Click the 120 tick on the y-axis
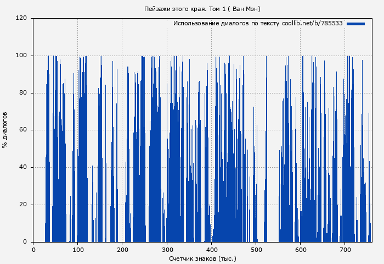coord(21,18)
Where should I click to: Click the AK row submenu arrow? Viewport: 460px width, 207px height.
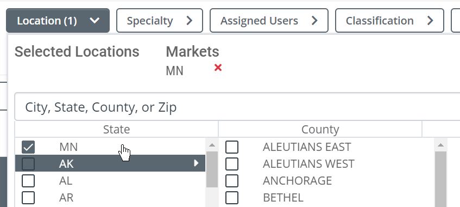(x=196, y=163)
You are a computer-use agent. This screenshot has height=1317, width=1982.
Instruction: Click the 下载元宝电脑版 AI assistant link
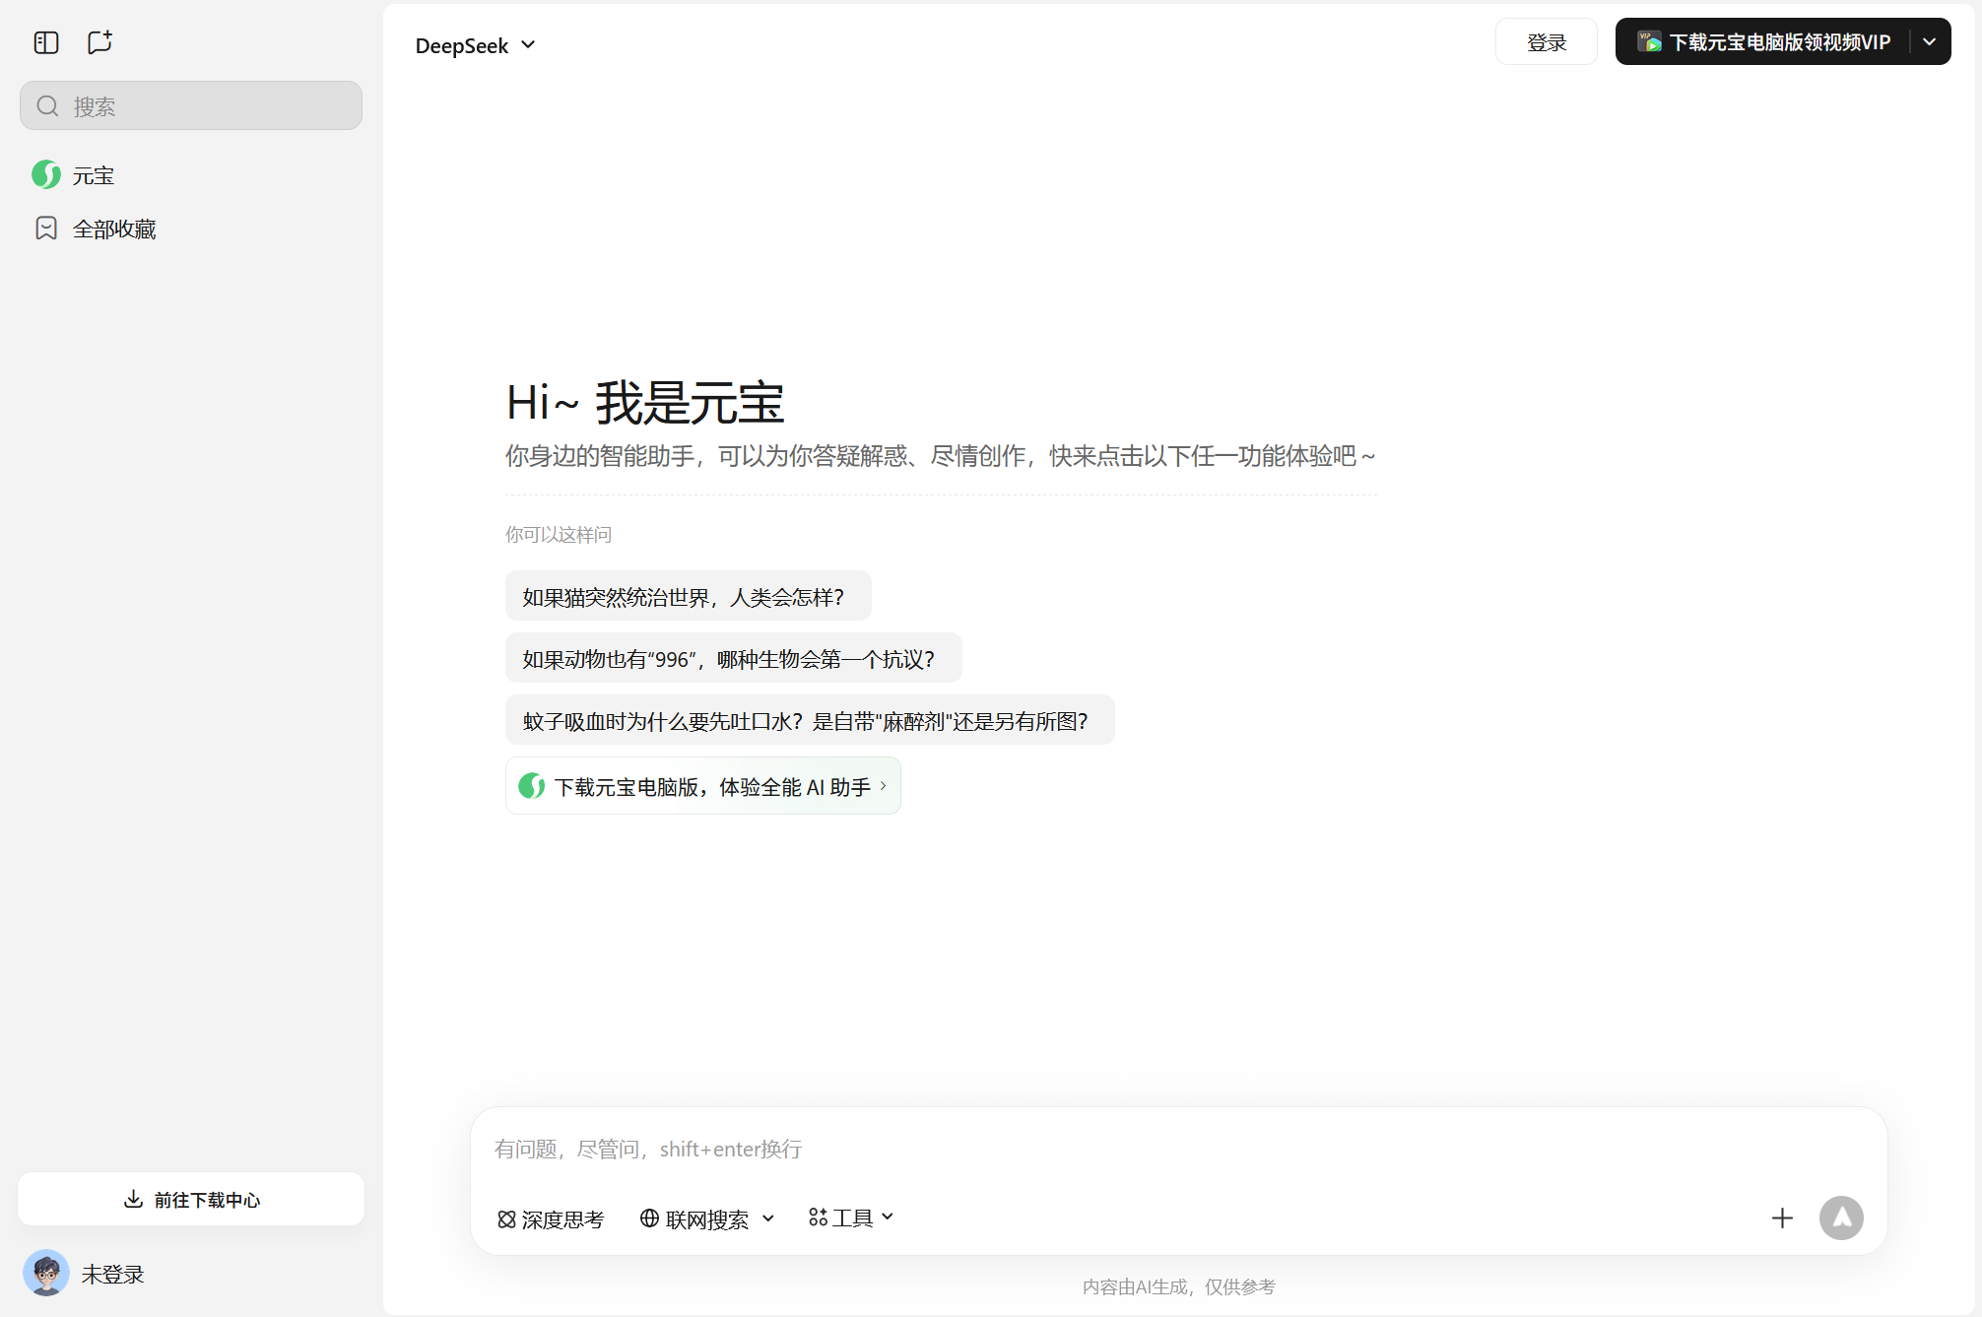pyautogui.click(x=702, y=785)
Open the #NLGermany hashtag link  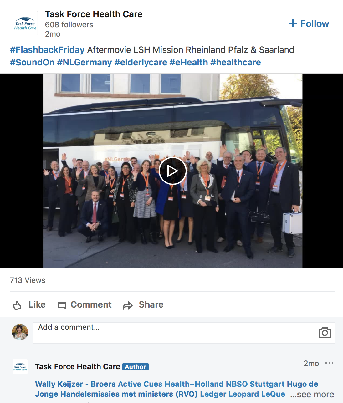click(x=84, y=62)
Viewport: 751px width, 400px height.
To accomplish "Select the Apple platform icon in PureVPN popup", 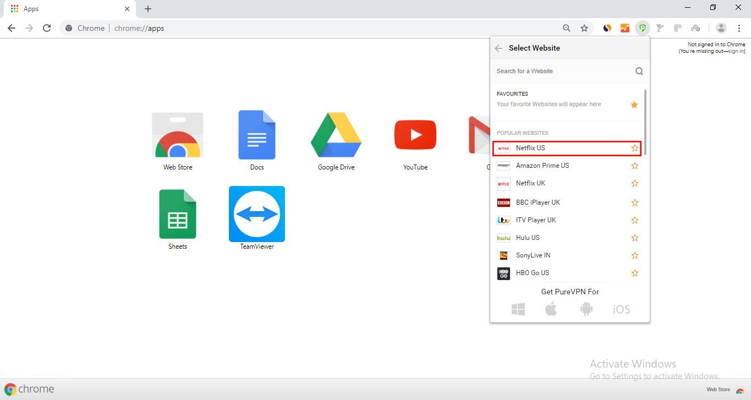I will point(552,309).
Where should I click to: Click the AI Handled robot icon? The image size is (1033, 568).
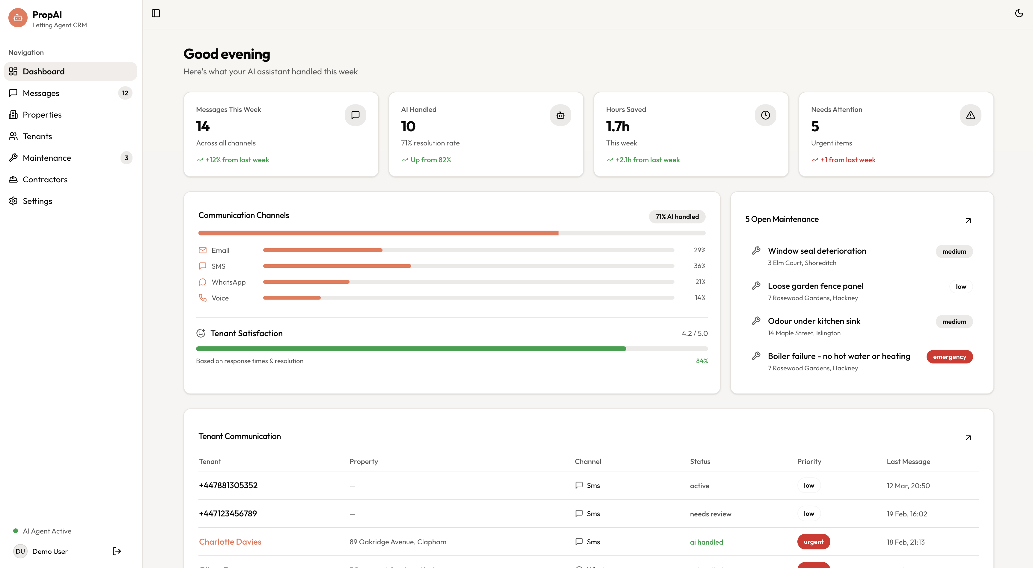[560, 115]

**Request:** Report every line above that contains the word "Viewport", matching its case exactly.

**Right answer:**
Where should I click to: Click the AK row submenu arrow? Viewport: 460px width, 207px height.
Viewport: 751px width, 400px height.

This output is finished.